Table 1 Means and standard deviations of psychological assessments

On average, body measurements have not improved much (differences between day 1 and day 90 were not statistically significant), however, on the individual level, some of the participants lost up to four kg of body mass. There was a trend of a positive change by the end of the program in decrease of body weight, body fat and BMI (Table 2) and improvement of parameters for physical readiness (Table 3). Most changes were observed after 90 days, but ANOVA did not show any statistical significance throughout the time periods (Table 3).

Table 2 Means and standard deviations of body measurements
Table 3 Means and standard deviations of physical readiness

Moreover, the most evident positive results were seen in the biological markers of stress (Table 4). A significant decrease in stress hormone cortisol, C-reactive protein (CRP) and glucose level by the end of the program was observed with simple One-Way ANOVA test (Table 4).
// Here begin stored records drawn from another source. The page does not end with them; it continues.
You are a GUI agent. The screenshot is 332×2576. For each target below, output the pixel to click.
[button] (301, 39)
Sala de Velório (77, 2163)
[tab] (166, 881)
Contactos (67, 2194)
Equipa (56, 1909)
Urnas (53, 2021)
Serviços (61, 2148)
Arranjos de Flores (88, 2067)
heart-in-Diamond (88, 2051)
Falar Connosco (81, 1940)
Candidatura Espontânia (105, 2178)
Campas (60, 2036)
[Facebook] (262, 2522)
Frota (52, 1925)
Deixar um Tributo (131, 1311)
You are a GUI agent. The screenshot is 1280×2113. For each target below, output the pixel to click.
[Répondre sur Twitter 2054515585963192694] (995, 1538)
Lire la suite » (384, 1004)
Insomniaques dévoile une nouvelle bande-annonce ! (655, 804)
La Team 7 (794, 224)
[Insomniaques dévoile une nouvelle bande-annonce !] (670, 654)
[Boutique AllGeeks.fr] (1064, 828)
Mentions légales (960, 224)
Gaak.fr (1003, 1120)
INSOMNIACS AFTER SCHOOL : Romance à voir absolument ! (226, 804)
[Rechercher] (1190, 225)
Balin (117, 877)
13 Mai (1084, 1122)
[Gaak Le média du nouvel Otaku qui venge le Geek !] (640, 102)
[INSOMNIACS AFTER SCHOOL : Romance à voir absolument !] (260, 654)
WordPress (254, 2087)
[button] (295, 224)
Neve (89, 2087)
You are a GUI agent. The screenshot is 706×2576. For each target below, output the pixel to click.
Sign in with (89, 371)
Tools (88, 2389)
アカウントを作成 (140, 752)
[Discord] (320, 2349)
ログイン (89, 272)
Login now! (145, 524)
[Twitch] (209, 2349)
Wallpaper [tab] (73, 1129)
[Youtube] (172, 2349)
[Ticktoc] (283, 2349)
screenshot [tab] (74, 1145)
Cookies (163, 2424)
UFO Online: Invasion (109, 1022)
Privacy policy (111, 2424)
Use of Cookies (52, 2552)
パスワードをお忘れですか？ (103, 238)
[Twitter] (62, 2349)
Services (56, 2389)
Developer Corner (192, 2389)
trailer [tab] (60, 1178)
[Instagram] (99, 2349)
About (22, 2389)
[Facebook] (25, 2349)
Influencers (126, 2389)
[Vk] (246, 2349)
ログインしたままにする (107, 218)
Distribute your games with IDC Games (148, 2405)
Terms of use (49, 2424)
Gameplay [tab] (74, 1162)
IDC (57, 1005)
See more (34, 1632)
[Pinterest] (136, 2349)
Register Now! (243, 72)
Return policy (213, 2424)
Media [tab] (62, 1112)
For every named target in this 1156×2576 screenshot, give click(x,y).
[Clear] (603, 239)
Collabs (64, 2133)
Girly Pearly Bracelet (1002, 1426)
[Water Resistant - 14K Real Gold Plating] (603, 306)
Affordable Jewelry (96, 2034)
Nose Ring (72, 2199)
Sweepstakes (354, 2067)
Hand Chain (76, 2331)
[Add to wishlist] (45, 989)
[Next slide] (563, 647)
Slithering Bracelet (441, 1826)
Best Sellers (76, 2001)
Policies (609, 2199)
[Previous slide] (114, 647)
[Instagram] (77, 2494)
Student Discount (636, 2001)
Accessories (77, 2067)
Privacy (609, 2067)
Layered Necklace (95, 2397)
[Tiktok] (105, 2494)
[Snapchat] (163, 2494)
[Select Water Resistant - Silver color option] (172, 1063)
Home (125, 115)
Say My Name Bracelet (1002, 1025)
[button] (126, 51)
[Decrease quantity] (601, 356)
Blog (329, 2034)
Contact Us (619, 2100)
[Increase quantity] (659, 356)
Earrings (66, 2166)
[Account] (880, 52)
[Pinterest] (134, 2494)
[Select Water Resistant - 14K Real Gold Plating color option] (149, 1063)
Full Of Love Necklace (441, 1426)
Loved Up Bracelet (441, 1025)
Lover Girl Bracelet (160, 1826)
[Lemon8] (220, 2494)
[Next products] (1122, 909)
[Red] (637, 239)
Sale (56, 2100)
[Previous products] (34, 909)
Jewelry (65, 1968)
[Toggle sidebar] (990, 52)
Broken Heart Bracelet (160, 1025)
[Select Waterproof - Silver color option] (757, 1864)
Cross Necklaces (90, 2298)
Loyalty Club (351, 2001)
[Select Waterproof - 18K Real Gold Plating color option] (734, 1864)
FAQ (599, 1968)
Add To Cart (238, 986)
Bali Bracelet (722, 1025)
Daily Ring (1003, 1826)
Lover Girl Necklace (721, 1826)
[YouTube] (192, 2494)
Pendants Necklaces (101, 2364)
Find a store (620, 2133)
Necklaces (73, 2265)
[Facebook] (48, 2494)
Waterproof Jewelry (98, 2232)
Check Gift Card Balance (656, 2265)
Table 4 Biological stress markers on day 1 and day 90


Mobile applications have been developed to collect physiological, psychological and performance data, however the reliability and validity of such data are often unknown [21]. An evaluation of such apps is warranted and necessary, as according to the review by Buechi et al. [22] there were more than 165,000 available applications to download and not all were showing reliable data process. Whilst mobile apps may have the potential to collect data, athletes and practitioners should take caution when implementing them into practice. 24alife not only handles the standard physiological and psychological tests, but also supports medical data and correlates with the blood markers.

Previous reports confirmed the efficacy, effectiveness and usability of mHealth apps as they managed to change users’ behaviour [23,24,25,26,27], lower depression at workplace [28] at low-costs [29] Apps even proved to improve quality of life and psychological state of patients with chronic diseases [30, 31]. However, barriers were identified in a way of using apps, namely clinicians or caregivers were not ready to use them [32]. Research with diagnostic studies are missing since most apps target a diagnostic problem without the scientific basis [22]. Our study is a good example of how a mHealth solution might be integrated into the occupational health programs (OHP) and prevention programs. The results showed significant changes in levels of stress hormones which could be due to increased level of physical activity and frequency of deep relaxation during a regular week for employees. The significant decrease of the glucose level could be explained by the lower level of stress and daily reminders on the mobile phone app to start exercising or exercising more. Another reason is also, that endurance training recognizes the input from the brain, including an ability to cope with various non-pleasurable perceptions during exercise, such as pain and temperature. Exercise training can reduce perceptions of pain and temperature over time [33], so the participants could feel more relaxed in every-day situations.

Similar was observed in the study by Stuckey et al. [34] where the authors investigated the effects of an exercise prescription supported by mHealth app compared to an exercise prescription alone to improve metabolic syndrome and cardiometabolic risk factors. The primary outcome was that systolic blood pressure was greatly reduced in the mHealth-supported intervention group at 12-weeks follow-up and this improvement was better maintained for the whole trial year. In general, exercise has positive health benefits. The effects of exercise on individual metabolic syndrome risk factors have been previously extensively reviewed [35,36,37]. Training interventions were 8 to 52 weeks, frequency of 2 to 5 sessions per week for 40–60 min per session at moderate to high intensity. Endurance exercise training reduced waist circumference, lowered systolic blood pressure and diastolic blood pressure and increased high density lipoprotein cholesterol [38]. Additionally, lifestyle interventions have also shown to improve autonomic [39,40,41,42] and vascular function as well [43, 44]. Importantly, improvements in heart rate variability with lifestyle interventions were associated with lower risk of diabetes, independent of weight loss and physical activity [45]. Moreover, recent study by Fuller-Tyszkiewicz et al. [46] evaluated very similar app and confirmed these findings. The authors proved that mHealth psychological interventions present an effective treatment option for users since the intervention group experienced significant reductions in stress and depressive symptoms, and higher levels of emotional well-being.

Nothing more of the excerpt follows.